Nurses who used focused coping reported fewer physical symptoms, less burnout and greater overall sense of being able to deal with stressors, even after controlling for workload, sense of control and support in the workplace, the study found.

By encouraging this “focused coping,” employers can help health care workers manage the stress and ultimately improve their ability to function at work, says Robert Wright, PhD, a postdoctoral researcher at the Center for Research on Occupational & Environmental Toxicology at the Oregon Health & Science University in Portland.

“There was not one coping strategy that was universally most effective,” says Wright. “Finding a good match between the stressor characteristics and coping efforts seems to be what’s [important]. For each individual, there may be a unique match between those characteristics and the coping method.”

Wright’s study involved 144 RNs from around Oregon and was part of the multi-year Oregon Nurse Retention Project. The nurses completed a web-based questionnaire every week for 12 weeks, which asked them about the most positive and negative things that happened in that week. The questionnaire also asked about coping strategies.
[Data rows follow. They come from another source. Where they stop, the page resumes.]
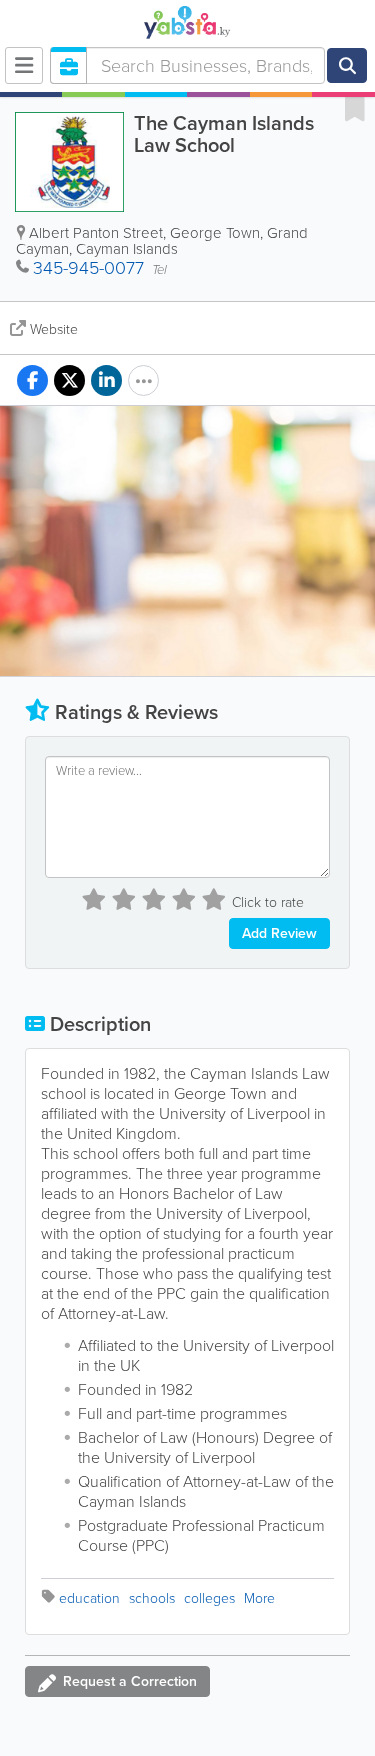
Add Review (279, 933)
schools (152, 1598)
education (89, 1598)
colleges (209, 1598)
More (259, 1598)
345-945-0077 (88, 268)
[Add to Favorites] (355, 108)
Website (54, 329)
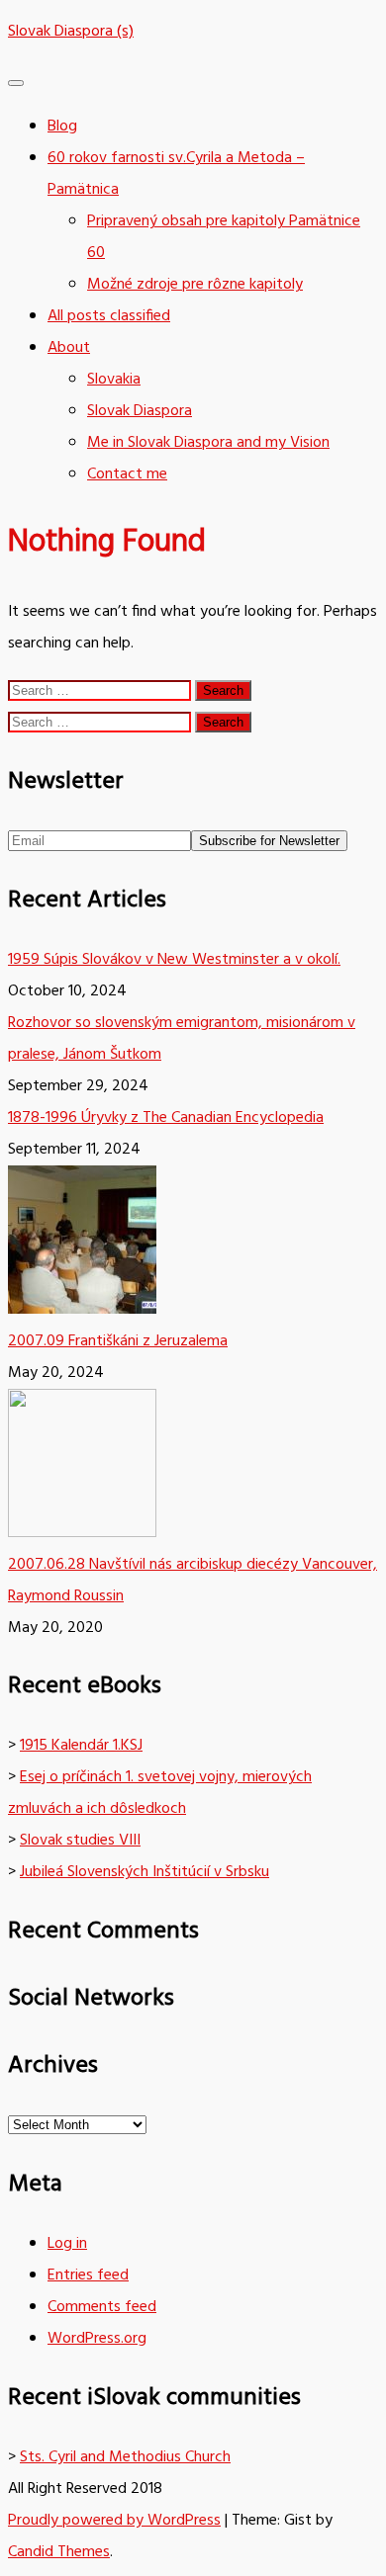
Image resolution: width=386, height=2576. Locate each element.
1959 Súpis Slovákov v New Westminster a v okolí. (174, 960)
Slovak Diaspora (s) (71, 31)
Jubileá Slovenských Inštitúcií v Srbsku (144, 1872)
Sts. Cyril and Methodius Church (125, 2457)
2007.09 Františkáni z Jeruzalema (118, 1341)
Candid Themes (59, 2552)
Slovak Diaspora (139, 411)
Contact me (127, 474)
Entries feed (88, 2275)
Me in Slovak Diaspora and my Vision (208, 443)
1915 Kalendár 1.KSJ (81, 1746)
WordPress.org (97, 2339)
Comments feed (102, 2307)
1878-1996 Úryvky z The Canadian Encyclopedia (166, 1118)
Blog (62, 126)
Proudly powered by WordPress (114, 2520)
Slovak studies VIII (80, 1840)
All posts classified (109, 316)
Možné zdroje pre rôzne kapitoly (195, 285)
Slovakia (114, 379)
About (69, 348)
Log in (67, 2244)
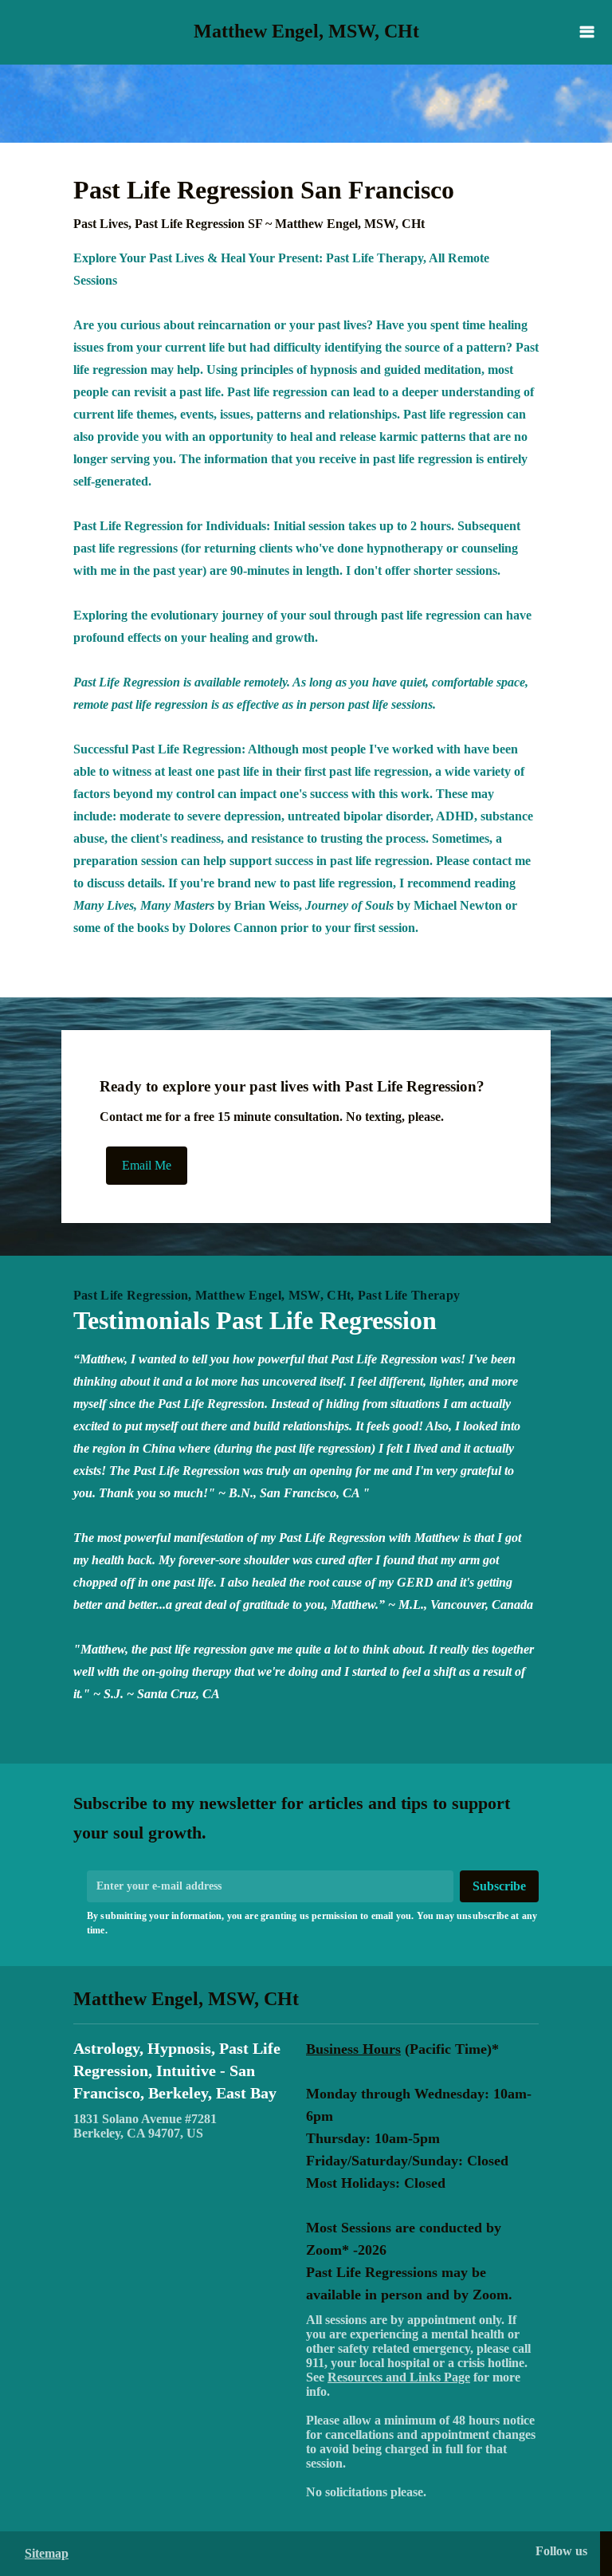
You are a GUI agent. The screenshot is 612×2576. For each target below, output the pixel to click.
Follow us (561, 2551)
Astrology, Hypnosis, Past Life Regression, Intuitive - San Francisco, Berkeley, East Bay (176, 2070)
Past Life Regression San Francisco (263, 202)
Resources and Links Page (399, 2377)
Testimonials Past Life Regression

Wright and his colleagues identified nine possible strategies, including actively trying to change the problem, trying to reinterpret it to create a more positive outcome, getting relief from humor or prayer, seeking social support, or trying to avoid or ignore the problem.

Finding the right strategies may be important in nurse retention, especially for new nurses, says Bob Sinclair, PhD, associate professor of psychology at Clemson University in South Carolina and a project leader in the retention research.

“Some people are better at finding the right strategy than others,” he says. “[That’s important] particularly in the first few years of a nurses career, when they learn to cope with the demands of the job. Some people do and some people don’t.”

The research pointed to steps employers could take to encourage coping skills, Wright says. Here are some of the significant issues:

A high workload means less coping. “We did find as hours worked per week increased, the effectiveness of coping efforts decreased,” he says. By managing work hours and schedules, employers can help avoid burn-out among nurses, he says.

Experienced nurses are better at coping. Longer tenure was associated with better coping. Employers could encourage mentoring of younger nurses by older nurses and create teams that have a mix of organizational experience, Wright says.

Policies can address major stressors. It may be possible to reduce or even eliminate some of the triggers of work stress. Many hospitals have anti-bullying policies or policies that govern physician behavior. The Joint Commission’s leadership standard has elements of performance that require hospitals to develop a code of conduct and a process for managing “disruptive and inappropriate behaviors.” Inappropriate behavior can include verbal outbursts, refusal to answer questions or return phone calls, or condescending language. Magnet hospitals, which have higher rates of nurse retention, also rely on teamwork rather than a strictly hierarchical structure.

Nurses can be empowered to help fix problems. If you want to know why nurses are stressed out, you should ask them, says Sinclair. He advises using an employee survey and following up with focus groups. “It’s not just listening, it’s actually responding,” he says. “You might find out that the most important issue is that you’ve got computer technology that’s outdated and not effective.”

Coping skills can be taught. Employers can conduct education sessions to help nurses develop coping strategies, Wright says. This could be incorporated with wellness, since sleep and exercise may help employees cope, as well.

Nurses often need to resolve conflicts with each other. In Wright’s study, the greatest interpersonal conflict was among nurses. Often, it involved a perceived injustice or unfairness, he says. For example, younger nurses would complain that older nurses would relegate them to doing more menial or unpleasant tasks. The results echoed the widely quoted claim that “nurses eat their young.” Employers can work to counterbalance that by providing formal mentoring and a way for nurses to communicate their concerns, Wright says.


1. Wright, R.R. (2012). Coping with interpersonal conflicts at work: An examination of the Goodness of Fit Hypothesis among nurses. Dissertation.Portland State University, Portland, OR.